There are over 12,000 Tenmangu shrines in Japan, including Kitano Tenman-gu in Kyoto and Yushima Tenjin Shrine in Tokyo, though Dazaifu is considered the number one pilgrimage site for high school students hoping to pass university entrance exams, as the shrine is built on Michizane's grave and comes alive with cherry blossoms in spring, when the students come to pray for success and buy an ema (votive wooden board) to write their pleas for academic advancement.

There is a small museum at the north of the grounds depicting the life of Suguwara no Michizane in dolls (closed Tuesdays, except when Tuesday is a national holiday, then closed Wednesday) and the Treasure House is also open to visit.

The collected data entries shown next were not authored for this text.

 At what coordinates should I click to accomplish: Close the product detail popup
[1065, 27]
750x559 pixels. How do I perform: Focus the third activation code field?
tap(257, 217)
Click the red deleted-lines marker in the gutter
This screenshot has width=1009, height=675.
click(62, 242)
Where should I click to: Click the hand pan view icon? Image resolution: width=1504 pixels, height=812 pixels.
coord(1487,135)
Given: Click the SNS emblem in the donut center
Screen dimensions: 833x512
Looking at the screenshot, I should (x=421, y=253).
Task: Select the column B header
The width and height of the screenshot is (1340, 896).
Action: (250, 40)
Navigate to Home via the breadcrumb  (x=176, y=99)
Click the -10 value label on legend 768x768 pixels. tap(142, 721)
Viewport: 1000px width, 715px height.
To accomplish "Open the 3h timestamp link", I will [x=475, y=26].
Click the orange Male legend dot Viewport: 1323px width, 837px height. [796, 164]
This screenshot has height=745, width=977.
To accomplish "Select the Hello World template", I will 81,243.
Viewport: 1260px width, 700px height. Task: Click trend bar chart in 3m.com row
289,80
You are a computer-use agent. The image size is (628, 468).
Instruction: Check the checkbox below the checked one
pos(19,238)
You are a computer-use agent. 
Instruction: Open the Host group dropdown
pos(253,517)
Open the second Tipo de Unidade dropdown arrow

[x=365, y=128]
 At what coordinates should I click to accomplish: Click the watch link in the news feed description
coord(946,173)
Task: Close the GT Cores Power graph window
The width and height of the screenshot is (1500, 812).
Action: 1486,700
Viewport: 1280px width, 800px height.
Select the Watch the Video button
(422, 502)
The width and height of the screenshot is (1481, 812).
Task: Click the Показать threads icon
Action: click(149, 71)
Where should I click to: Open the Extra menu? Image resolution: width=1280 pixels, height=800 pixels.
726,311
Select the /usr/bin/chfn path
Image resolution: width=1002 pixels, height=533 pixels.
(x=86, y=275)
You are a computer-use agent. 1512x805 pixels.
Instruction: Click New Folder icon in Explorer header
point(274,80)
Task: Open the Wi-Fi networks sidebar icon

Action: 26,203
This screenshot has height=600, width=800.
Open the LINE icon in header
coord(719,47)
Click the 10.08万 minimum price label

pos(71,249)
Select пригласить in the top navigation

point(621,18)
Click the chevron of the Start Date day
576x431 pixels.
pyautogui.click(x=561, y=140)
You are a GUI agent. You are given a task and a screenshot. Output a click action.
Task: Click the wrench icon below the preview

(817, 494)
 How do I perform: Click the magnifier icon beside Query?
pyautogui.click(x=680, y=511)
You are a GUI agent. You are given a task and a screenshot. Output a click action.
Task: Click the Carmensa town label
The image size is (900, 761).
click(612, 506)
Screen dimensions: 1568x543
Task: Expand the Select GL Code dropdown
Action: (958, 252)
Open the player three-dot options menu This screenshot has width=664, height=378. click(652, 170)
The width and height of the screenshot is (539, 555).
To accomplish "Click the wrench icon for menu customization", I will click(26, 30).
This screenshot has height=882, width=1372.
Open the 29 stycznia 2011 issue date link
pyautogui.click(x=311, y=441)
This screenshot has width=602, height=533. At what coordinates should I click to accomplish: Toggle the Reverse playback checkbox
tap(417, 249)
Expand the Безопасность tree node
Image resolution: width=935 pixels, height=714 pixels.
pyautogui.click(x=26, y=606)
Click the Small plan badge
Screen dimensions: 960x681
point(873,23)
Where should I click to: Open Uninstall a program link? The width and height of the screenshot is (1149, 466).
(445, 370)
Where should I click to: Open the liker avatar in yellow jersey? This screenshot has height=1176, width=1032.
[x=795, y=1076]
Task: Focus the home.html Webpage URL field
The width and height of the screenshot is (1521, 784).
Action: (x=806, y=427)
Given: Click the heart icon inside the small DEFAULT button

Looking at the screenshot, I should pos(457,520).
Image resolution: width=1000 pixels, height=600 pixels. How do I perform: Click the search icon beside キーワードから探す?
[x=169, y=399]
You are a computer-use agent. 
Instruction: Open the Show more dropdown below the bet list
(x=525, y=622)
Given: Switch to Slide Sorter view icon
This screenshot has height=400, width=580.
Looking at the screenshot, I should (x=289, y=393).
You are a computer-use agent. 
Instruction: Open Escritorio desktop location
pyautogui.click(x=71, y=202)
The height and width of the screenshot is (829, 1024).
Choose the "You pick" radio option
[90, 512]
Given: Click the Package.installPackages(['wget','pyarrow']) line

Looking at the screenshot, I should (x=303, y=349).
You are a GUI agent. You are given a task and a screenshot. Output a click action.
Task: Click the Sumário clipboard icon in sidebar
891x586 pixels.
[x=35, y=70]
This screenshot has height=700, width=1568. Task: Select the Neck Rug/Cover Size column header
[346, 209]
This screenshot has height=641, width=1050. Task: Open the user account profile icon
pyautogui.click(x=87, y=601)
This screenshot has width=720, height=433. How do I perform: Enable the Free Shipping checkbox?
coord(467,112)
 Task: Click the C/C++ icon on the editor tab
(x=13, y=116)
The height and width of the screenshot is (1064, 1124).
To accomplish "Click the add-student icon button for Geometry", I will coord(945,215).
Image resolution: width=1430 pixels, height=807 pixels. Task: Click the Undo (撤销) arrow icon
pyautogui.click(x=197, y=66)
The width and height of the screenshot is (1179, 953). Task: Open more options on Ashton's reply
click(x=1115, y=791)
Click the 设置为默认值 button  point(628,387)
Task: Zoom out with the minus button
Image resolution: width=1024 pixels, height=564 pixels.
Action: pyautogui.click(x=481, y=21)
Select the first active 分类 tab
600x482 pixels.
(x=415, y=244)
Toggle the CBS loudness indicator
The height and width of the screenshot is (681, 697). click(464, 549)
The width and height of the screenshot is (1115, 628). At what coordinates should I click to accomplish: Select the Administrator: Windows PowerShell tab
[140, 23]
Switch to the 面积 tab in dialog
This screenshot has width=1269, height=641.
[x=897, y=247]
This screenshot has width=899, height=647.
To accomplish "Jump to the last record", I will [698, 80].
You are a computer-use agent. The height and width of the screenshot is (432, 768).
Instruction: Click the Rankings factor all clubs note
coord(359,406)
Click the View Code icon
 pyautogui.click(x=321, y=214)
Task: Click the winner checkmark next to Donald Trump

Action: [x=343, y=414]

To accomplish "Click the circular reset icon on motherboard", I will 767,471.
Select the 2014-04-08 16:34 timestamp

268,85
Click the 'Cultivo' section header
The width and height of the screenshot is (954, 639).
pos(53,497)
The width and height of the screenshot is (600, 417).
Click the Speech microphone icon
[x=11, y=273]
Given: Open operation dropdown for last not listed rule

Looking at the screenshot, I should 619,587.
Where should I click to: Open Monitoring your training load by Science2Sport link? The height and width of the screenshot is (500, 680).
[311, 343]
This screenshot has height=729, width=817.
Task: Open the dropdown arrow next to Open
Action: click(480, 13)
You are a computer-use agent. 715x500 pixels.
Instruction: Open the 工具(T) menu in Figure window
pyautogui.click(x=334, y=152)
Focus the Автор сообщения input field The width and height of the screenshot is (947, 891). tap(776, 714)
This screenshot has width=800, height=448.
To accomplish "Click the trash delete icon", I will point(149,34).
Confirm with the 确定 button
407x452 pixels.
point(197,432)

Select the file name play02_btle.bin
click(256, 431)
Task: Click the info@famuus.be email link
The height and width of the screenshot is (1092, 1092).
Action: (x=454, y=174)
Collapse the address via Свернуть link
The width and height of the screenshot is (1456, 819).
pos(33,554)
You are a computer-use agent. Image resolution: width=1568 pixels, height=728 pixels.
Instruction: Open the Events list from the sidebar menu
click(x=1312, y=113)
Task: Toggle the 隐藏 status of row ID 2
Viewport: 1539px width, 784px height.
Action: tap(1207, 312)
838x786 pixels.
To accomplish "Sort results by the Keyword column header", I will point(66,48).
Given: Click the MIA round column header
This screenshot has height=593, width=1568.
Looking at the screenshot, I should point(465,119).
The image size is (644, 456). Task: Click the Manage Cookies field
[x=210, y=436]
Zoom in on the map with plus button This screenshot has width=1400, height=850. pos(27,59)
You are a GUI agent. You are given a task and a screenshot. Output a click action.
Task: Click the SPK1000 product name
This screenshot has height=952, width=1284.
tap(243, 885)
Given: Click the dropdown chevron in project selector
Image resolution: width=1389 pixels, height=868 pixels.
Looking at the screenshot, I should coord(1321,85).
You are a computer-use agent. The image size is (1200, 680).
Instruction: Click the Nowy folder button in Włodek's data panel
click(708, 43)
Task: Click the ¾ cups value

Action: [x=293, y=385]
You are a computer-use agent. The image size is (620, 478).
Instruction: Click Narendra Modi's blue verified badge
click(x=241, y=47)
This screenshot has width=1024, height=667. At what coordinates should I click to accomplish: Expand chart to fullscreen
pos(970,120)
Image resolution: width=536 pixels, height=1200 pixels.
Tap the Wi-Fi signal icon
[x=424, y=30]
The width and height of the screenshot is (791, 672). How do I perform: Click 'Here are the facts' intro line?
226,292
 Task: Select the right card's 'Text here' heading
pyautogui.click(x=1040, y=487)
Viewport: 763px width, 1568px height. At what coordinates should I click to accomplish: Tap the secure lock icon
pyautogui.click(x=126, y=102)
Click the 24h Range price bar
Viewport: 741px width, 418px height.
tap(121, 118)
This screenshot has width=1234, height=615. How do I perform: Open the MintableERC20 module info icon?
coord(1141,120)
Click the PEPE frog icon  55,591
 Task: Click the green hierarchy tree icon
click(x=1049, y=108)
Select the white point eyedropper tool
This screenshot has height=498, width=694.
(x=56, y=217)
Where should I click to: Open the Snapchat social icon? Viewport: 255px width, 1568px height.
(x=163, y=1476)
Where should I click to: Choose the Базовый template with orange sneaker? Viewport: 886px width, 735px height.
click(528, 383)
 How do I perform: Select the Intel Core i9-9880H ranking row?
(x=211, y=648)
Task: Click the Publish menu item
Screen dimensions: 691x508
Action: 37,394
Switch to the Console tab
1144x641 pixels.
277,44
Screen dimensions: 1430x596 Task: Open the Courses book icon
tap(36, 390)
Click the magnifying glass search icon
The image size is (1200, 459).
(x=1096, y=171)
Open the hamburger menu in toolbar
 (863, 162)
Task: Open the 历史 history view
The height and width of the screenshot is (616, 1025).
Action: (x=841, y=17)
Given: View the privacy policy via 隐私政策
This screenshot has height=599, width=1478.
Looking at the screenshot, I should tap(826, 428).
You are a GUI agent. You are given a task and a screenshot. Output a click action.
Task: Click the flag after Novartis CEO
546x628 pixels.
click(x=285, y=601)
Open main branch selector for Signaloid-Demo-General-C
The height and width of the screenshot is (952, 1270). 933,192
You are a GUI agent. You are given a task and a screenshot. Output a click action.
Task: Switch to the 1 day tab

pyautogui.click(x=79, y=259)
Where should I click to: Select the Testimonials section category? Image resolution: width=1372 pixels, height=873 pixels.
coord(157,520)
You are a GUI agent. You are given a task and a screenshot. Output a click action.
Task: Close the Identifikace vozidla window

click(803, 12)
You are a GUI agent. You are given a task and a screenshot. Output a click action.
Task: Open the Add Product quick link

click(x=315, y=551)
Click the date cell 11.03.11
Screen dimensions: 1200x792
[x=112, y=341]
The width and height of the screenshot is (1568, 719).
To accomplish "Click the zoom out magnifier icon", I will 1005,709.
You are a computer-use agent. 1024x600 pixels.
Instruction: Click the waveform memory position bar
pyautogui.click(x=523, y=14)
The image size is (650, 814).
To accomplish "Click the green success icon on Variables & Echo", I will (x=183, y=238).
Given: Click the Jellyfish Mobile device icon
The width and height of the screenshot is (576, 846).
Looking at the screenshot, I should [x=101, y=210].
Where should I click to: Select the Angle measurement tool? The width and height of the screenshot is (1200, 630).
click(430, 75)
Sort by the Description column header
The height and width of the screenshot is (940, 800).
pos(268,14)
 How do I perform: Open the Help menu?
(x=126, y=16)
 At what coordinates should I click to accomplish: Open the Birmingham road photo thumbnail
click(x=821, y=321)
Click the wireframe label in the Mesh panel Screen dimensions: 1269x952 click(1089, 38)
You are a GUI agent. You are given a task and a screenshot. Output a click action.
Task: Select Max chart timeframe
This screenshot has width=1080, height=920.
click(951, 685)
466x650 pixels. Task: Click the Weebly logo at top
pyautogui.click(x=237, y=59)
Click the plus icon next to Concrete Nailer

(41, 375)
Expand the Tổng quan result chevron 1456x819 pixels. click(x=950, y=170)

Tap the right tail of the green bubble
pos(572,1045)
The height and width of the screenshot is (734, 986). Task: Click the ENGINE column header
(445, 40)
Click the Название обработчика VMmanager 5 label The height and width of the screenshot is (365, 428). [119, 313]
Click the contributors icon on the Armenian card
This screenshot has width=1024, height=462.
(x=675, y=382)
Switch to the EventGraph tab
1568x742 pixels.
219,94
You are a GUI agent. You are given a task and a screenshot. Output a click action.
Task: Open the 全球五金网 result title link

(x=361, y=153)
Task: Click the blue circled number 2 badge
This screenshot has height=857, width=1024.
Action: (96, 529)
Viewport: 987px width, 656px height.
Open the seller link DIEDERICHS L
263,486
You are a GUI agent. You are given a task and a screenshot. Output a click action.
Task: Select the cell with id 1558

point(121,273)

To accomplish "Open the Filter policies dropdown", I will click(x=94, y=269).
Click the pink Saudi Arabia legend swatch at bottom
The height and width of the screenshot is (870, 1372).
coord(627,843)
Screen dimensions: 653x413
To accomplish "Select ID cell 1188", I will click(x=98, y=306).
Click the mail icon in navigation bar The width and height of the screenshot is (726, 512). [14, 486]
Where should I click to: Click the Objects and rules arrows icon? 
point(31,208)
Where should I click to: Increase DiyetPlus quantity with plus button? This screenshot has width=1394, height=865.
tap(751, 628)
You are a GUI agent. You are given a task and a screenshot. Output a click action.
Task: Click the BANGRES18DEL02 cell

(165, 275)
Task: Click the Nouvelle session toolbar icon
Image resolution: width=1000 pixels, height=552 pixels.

Dazaifu Tenmangu Shrine is also known for its plum blossoms - supposedly Sugawara-no-Michizane's favorite flower, giant camphor trees and its festivals: on July 25 and September 25 the low key Sentomyo (Thousand Candle) Festival, September (Jinko Shiki) and January (Oni-sube) and the quirky Bullfinch Exchange Festival (Usokae) where wooden carvings of bullfinches are passed between the participants in the hope of receiving the golden bullfinch that the priest has introduced to the exchange. The game is also a play on the word uso - which is a shortened form of the word for bullfinch (kiuso) and also means to "tell a lie".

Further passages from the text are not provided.